The original Peruvian Communist Party, affiliated with the Third International and loyal follower of the Leninist ideology of the Soviet Union had become a bureaucratic apparatus, an active collaborator with the so-called “progressive bourgeoisie.” But the rift between the CPs or China and Moscow had repercussions on most of the radical left in Peru, as well as in the rest of the Third World. Abimael Guzman, a professor of Philosophy at the University of Huamanga (Ayacucho), fought inside the Moscow-oriented CP of Peru to follow a more radical line. In 1969 he was expelled from the party, and Guzman and his followers found a Maoist faction, reclaiming the name of the Communist Party of Peru for themselves.

Fire In The Andes!

The political parties of Peru were not ready for the offensive of Sendero Luminoso. Elections in 1980 were more or less normal, except for the minor inconvenience of the Maoist group in Ayacucho launching its first military operation. By the 1985 elections, won by APRA, Shining Path had devastated the capital of Peru with constant assaults on the police, bombings and mobilizations of its cadres in the slums, the “pueblos jovenes.” The European-oriented APRA party was, not only totally incapable of resolving the crisis, but actually precipitated in an orgy of corruption, petty revenge and sporadic brutal attacks on the regions where Shining Path operated. The Army routinely massacred thousands of peasants in Ayacucho, Alto Huallaga, Puno and other Andean points of resistance. To no one’s surprise, the armed forces became deeply involved in the ‘protection’ of the coca business organizations, both local and from abroad.

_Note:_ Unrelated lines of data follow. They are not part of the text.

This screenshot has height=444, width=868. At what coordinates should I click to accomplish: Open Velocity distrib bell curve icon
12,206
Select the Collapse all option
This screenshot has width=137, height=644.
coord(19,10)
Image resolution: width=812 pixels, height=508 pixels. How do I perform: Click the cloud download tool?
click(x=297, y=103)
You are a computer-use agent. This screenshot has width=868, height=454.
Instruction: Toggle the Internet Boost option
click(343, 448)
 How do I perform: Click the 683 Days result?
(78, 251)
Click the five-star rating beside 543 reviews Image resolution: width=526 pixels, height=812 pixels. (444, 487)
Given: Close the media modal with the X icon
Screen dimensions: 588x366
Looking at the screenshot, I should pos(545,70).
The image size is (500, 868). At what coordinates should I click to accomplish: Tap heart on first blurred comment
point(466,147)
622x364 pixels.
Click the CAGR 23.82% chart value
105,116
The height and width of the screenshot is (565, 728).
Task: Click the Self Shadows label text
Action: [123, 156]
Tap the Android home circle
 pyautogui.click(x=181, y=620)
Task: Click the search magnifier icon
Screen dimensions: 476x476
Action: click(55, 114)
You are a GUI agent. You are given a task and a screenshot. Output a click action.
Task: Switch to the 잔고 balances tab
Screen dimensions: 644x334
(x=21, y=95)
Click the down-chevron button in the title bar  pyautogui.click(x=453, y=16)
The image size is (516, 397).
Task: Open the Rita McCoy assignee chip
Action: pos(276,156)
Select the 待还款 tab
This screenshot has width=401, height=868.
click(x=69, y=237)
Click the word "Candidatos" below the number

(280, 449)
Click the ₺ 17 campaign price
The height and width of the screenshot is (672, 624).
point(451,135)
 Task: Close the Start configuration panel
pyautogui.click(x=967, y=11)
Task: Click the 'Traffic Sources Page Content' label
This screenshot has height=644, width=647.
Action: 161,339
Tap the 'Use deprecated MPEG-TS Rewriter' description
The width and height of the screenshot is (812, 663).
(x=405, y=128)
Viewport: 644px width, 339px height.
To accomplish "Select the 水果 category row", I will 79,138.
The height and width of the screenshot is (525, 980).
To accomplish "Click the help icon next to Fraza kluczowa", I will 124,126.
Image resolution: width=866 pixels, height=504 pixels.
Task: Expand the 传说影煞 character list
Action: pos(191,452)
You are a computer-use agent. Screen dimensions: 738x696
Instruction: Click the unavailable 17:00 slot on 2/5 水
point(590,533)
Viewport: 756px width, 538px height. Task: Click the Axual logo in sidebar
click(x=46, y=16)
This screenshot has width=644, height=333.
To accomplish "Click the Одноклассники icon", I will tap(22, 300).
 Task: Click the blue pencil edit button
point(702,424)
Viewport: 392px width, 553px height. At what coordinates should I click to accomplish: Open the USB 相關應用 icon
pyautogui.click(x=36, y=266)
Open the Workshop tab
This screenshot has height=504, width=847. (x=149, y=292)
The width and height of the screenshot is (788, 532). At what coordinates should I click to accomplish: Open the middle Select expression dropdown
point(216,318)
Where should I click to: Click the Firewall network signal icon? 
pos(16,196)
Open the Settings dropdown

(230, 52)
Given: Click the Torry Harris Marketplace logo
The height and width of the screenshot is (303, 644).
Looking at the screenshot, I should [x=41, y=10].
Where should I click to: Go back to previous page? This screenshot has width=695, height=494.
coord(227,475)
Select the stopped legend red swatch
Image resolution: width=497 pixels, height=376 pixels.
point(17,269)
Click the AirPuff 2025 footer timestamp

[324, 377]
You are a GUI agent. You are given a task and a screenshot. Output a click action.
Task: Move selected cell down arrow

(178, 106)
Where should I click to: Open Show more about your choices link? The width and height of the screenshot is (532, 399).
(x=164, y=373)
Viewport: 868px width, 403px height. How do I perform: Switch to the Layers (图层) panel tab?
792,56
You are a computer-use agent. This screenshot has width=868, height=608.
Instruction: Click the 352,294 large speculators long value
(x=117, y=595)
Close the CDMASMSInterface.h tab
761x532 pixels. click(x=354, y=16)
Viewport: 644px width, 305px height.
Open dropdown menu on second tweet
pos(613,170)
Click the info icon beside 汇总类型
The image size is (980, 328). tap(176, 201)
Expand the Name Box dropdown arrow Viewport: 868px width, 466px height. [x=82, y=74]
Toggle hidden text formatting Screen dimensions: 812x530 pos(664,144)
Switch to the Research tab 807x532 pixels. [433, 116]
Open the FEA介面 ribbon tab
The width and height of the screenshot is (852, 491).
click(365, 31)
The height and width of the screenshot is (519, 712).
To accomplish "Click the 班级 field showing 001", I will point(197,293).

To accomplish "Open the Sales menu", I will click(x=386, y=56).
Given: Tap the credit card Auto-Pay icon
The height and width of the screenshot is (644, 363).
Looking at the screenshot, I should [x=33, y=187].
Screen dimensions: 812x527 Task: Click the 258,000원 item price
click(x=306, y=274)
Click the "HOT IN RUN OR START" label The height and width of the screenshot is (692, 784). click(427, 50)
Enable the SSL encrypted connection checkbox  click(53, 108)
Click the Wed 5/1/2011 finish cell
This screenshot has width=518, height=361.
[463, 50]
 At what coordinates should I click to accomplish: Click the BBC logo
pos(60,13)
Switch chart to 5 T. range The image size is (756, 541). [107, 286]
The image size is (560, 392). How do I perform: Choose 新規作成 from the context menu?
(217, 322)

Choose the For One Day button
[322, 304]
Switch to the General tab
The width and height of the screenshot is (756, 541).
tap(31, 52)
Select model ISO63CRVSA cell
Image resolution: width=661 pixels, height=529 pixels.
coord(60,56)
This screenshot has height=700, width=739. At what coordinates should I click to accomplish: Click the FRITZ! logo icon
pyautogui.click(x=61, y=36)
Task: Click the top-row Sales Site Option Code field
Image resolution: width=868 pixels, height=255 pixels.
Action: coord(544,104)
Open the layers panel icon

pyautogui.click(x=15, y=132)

The violence of Sendero Luminoso, its irreducible dogmatism, and, especially, its mystical reverence for Presidente Gonzalo’s thought gives the movement a formidable image as an uncompromising political ideology. Peruvians have always managed to, somehow, combine political theories into civilized arrangements that have made Socialists of the Army or fashionable Communists of the children of the rich. Shining Path, however, is different, and perhaps, that is its biggest weakness.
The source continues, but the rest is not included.